Donc, le chroniqueur, le destinataire de cette vision calamiteuse, tragique est en aussi l’objet, puisqu’il en est la réalisation, par sa disparition, de même que par celle de son épouse et de ses enfants. Et, de multiples facteurs favorisent la concrétisation du défi macabre, c’est l’adjuvant : la naïveté du chroniqueur, le sommeil de son sens de prudence, sa confiance en l’autrui, en l’amitié, en la fraternité, en la confraternité, son intégrité, sa conscience professionnelle, sa complaisance face au confrère, son refus d’entrer dans l’appareil politique, après la victoire à l’élection présidentielle, la frustration de l’épouse, l’immoralité de celle-ci, la perversité du confrère, son abus de confiance, son hypocrisie profonde, sa duplicité, sa capacité à justifier ses écarts moraux à sa propre conscience par l’argument de sauver son ’’ami’’ de sa femme immorale. Enfin, il faut trouver la ’’salle d’opération’’. Voilà, alors, tout un boulevard généreusement ouvert, devant le président, pour la commission de son crime. Comme quoi, il est très facile, à l’époque actuelle, de tuer un journaliste : l’actant d’opposant au projet est inexistant.

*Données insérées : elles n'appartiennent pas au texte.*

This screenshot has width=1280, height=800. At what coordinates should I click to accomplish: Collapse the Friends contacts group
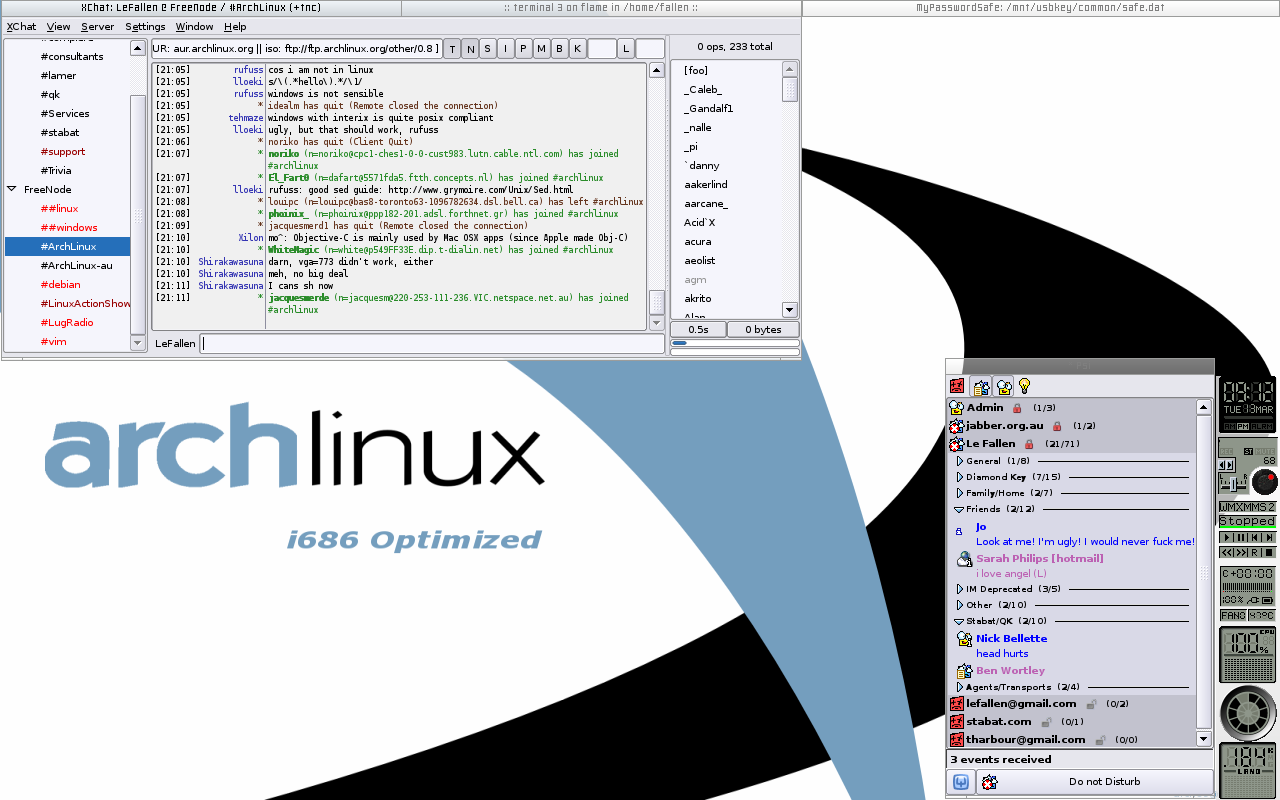(959, 509)
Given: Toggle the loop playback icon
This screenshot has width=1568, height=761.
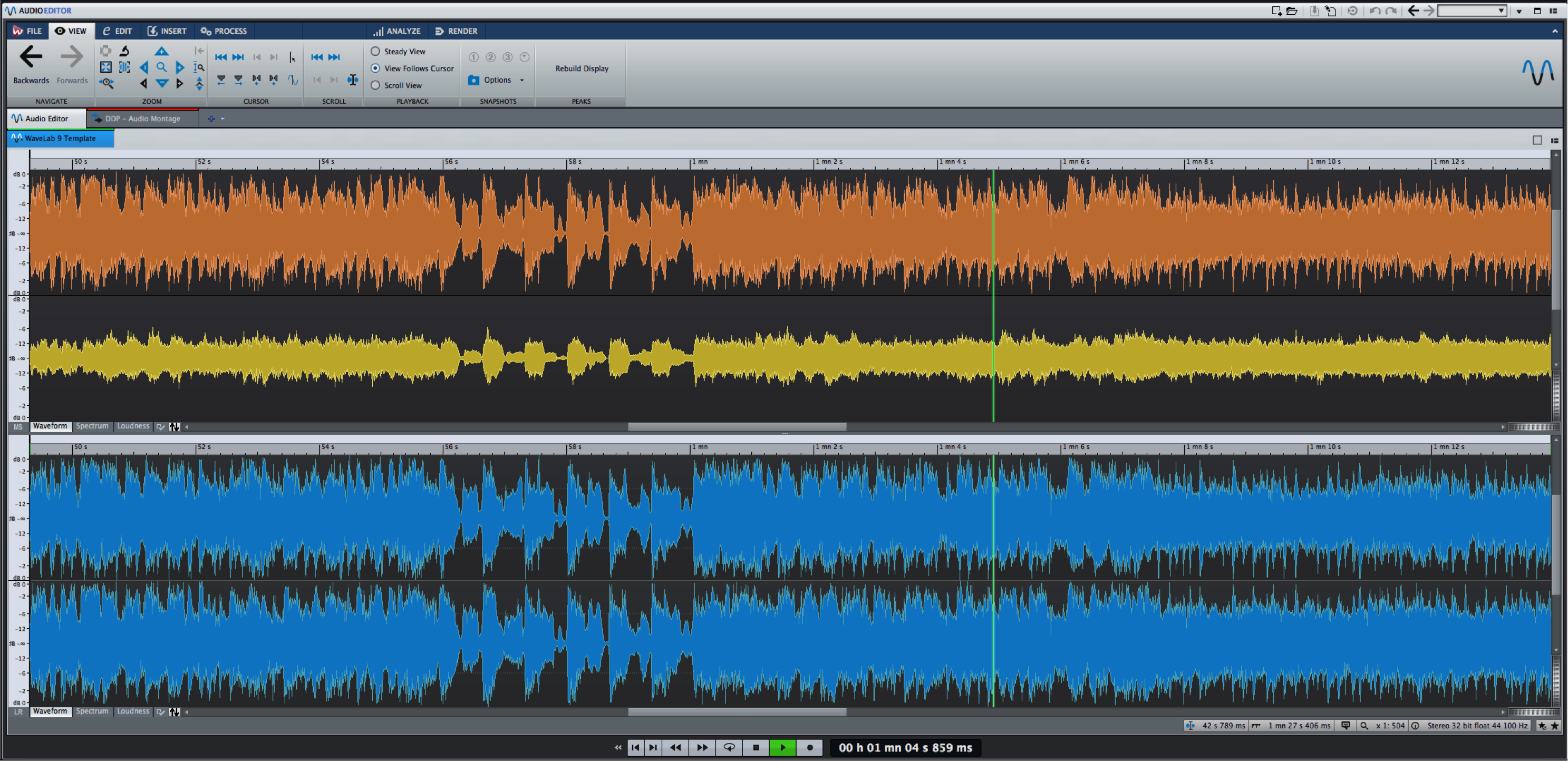Looking at the screenshot, I should 729,748.
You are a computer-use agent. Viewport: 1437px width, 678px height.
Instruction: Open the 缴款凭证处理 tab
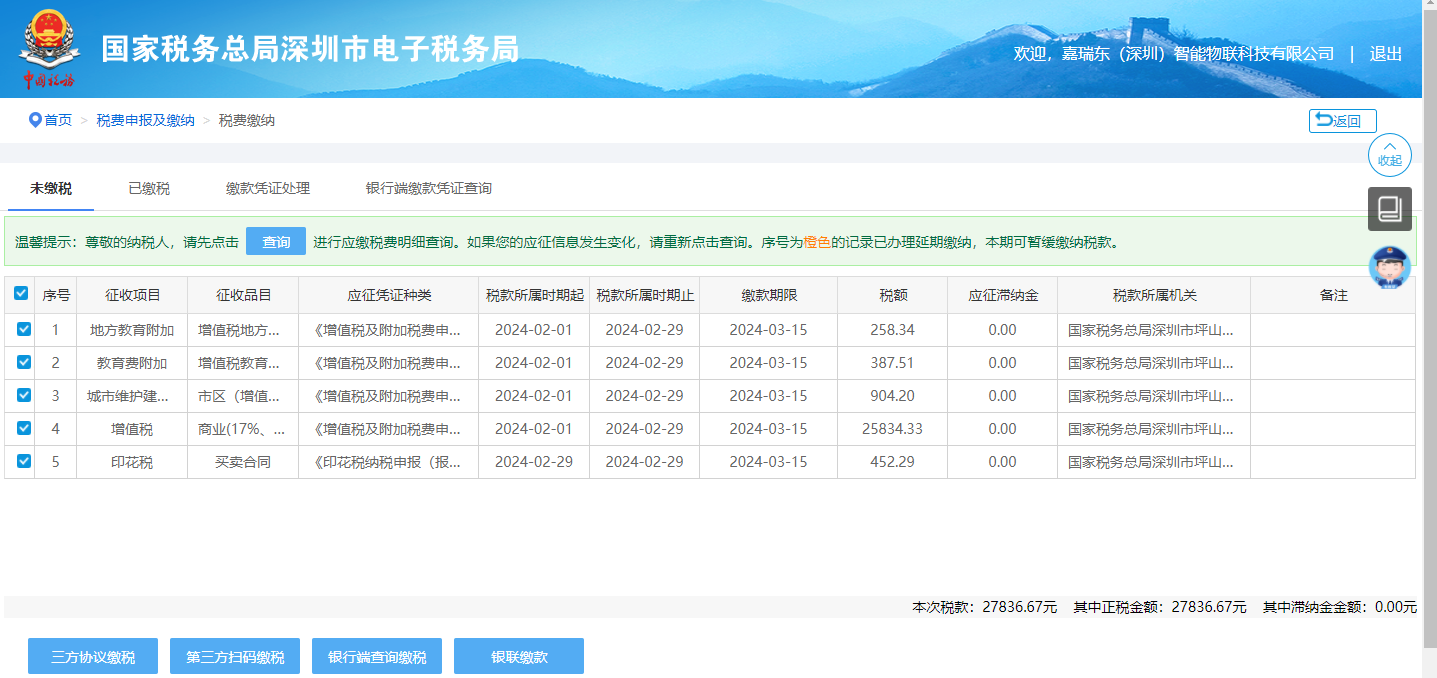[x=268, y=188]
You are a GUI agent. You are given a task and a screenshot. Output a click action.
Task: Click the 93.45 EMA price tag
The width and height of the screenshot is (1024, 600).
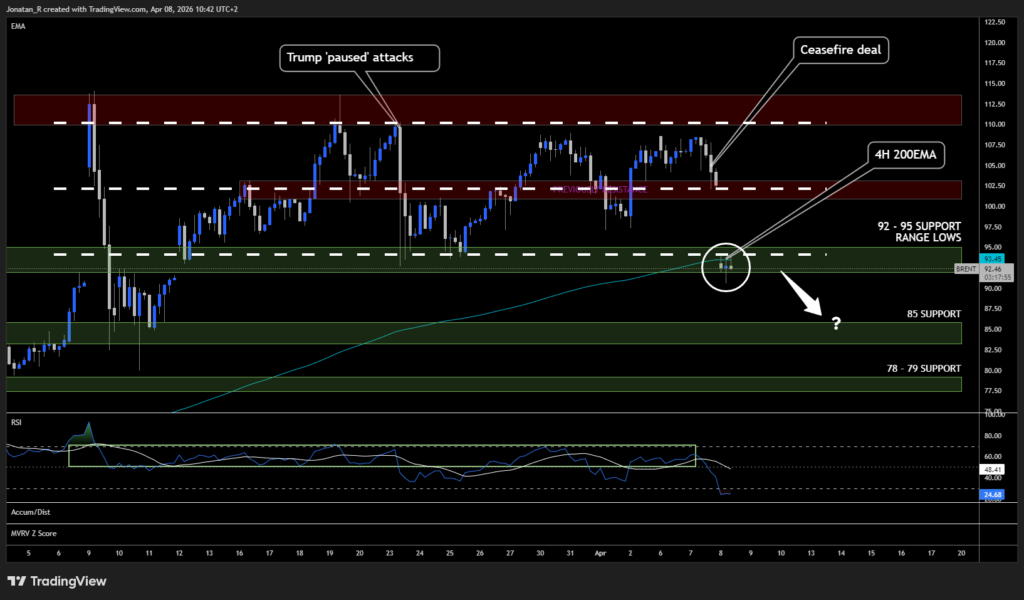pyautogui.click(x=965, y=257)
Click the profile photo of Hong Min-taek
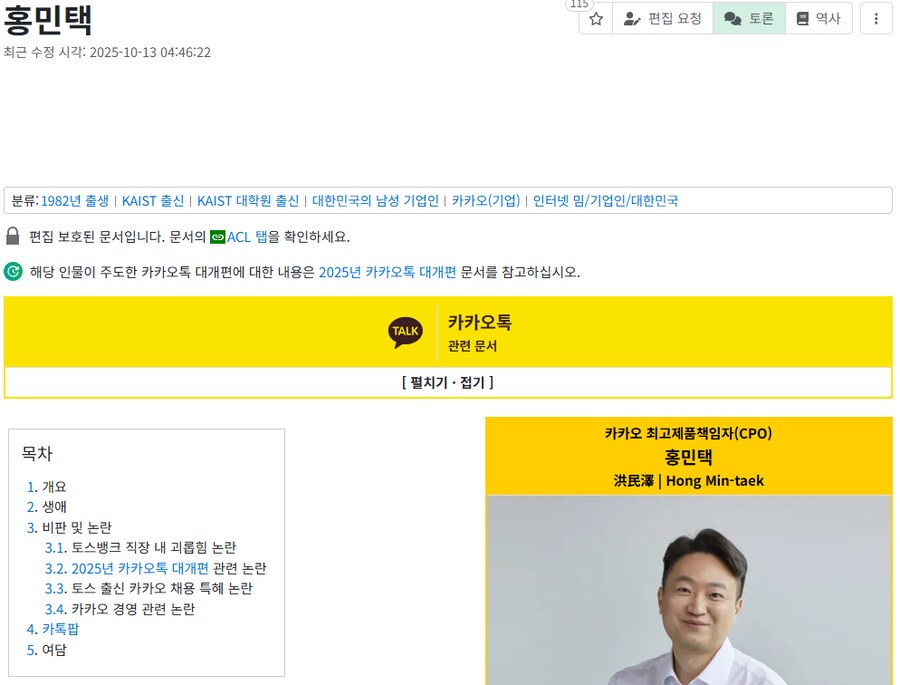The height and width of the screenshot is (685, 900). pos(688,590)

Par ailleurs, le journaliste confraternel n’existe plus lorsque l’ex-collègue du chroniqueur devient président de la république, ce qui n’est pas le cas chez ce chroniqueur qui, malgré le changement de statut de son ami, le protège, se garde de publier de lui des informations compromettantes : troisième mort, alors, celle du journaliste professionnel, puisqu’est devenue problématique la gestion de la vérité des faits. En outre, quatrième niveau de mort, c’est le journaliste tout court qui n’existe plus dans la conscience du confrère, dès qu’il accède au pouvoir, ses charges publiques étant devenues colossales et ayant emprunté d’autres dimensions.
Cinquième mort du journaliste, celle de sa vie privée, de sa vie de famille, cette mort qui, en réalité, a ouvert la boîte de Pandorre, la sixième étant celle de son intégrité personnelle quand il est question pour lui de passer du statut de traiteur, de relayeur des faits de l’actualité à celui de l’homme de pouvoir ; sa posture reconnue d’éveilleur de conscience s’étiole, s’éteint. Et, plus il entre dans nouveau rôle, politique celui-là, plus il se dénature ; il passe de l’ange au diable, ce qui suppose la septième mort du journaliste, celle de sa conscience morale et le surgissement des instincts malfaisants, une situation qui ouvre la porte à tous les excès que l’exercice du pouvoir suprême permet.  
La mise en scène du ’’Chroniqueur du Pr’’ a donc un mérite certain : focaliser l’attention sur les vicissitudes du journaliste, celles-ci qui le dissolvent dans un acide aussi effaceur de la vie, de la dépouille et de la cause de Patrice Lumumba.